◆ EXERCISE BRIEF
The records below hold a stretch from the line with "Begrippenlijst (48, 2073)" through the line with "Privacyverklaring (83, 2488)"; return exactly those lines, ends included, and nothing more.

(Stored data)
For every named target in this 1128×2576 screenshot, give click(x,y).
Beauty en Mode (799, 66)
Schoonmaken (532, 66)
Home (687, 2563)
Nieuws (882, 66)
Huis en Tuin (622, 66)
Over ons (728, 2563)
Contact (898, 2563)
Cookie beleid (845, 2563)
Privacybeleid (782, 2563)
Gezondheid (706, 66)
==
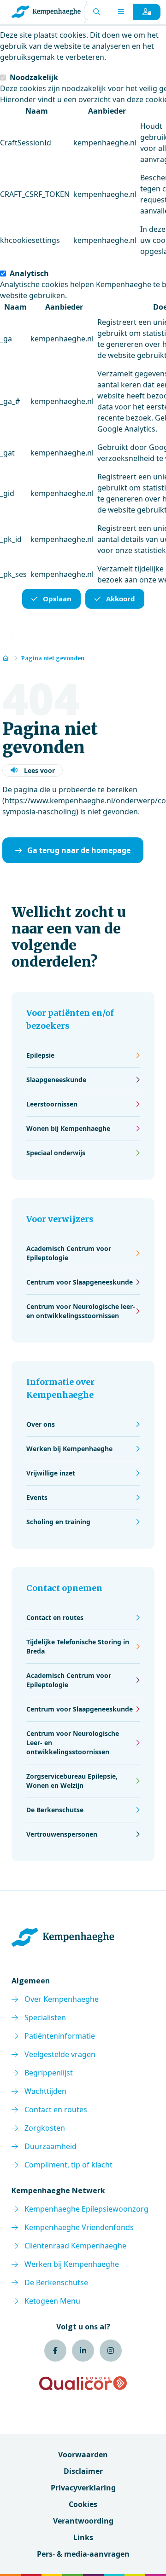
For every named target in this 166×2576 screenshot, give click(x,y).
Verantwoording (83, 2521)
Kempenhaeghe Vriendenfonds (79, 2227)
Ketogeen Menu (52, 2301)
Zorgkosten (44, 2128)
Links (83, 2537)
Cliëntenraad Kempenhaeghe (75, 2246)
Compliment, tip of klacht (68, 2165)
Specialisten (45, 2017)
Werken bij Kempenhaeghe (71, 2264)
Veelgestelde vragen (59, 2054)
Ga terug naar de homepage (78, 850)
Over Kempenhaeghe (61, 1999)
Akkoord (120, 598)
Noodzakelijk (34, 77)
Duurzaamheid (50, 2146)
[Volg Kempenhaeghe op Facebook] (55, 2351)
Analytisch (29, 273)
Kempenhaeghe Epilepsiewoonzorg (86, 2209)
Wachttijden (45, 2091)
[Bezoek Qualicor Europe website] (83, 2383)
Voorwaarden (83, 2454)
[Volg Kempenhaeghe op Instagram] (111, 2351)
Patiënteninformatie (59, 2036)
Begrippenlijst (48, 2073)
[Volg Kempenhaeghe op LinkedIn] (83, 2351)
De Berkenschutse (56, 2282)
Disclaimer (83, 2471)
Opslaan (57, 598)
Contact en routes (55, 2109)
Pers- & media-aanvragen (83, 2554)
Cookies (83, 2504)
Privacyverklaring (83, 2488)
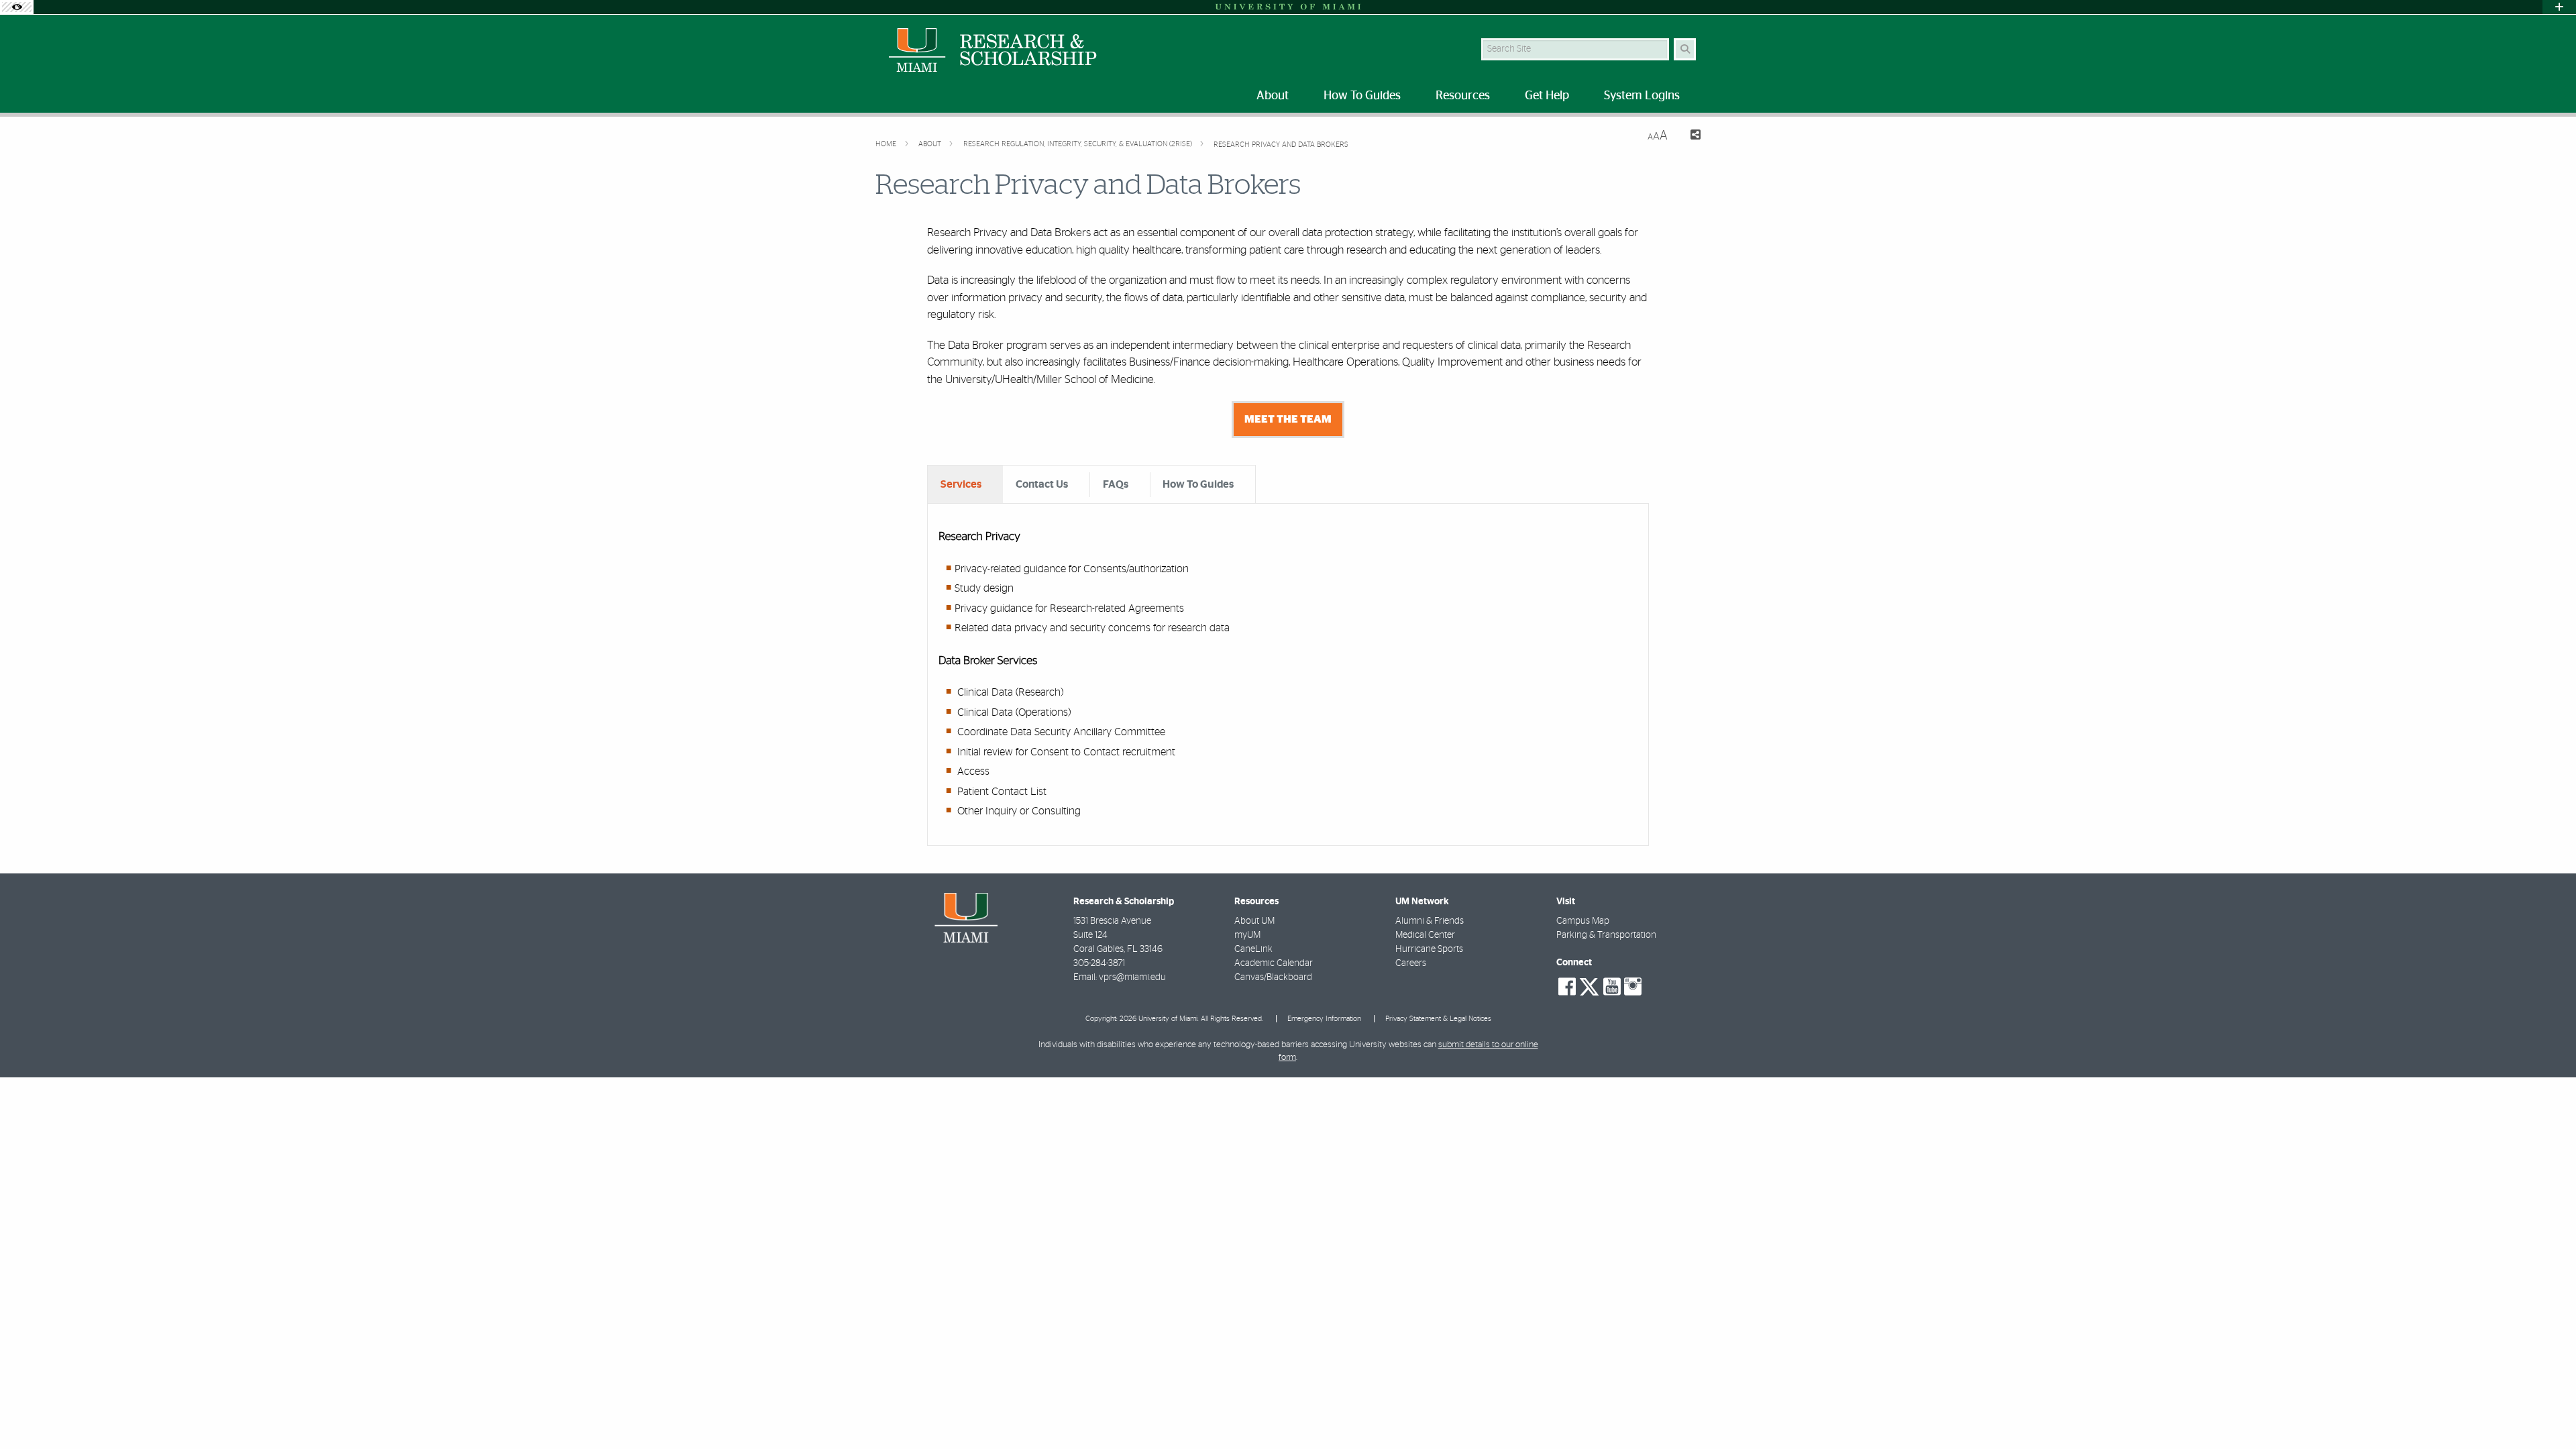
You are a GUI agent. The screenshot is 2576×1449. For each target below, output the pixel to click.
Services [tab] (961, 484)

◆ RESPONSE BELOW
Begrippenlijst (48, 2073)
[Volg Kempenhaeghe op LinkedIn] (83, 2351)
De Berkenschutse (56, 2282)
Disclaimer (83, 2471)
Opslaan (57, 598)
Contact en routes (55, 2109)
Pers- & media-aanvragen (83, 2554)
Cookies (83, 2504)
Privacyverklaring (83, 2488)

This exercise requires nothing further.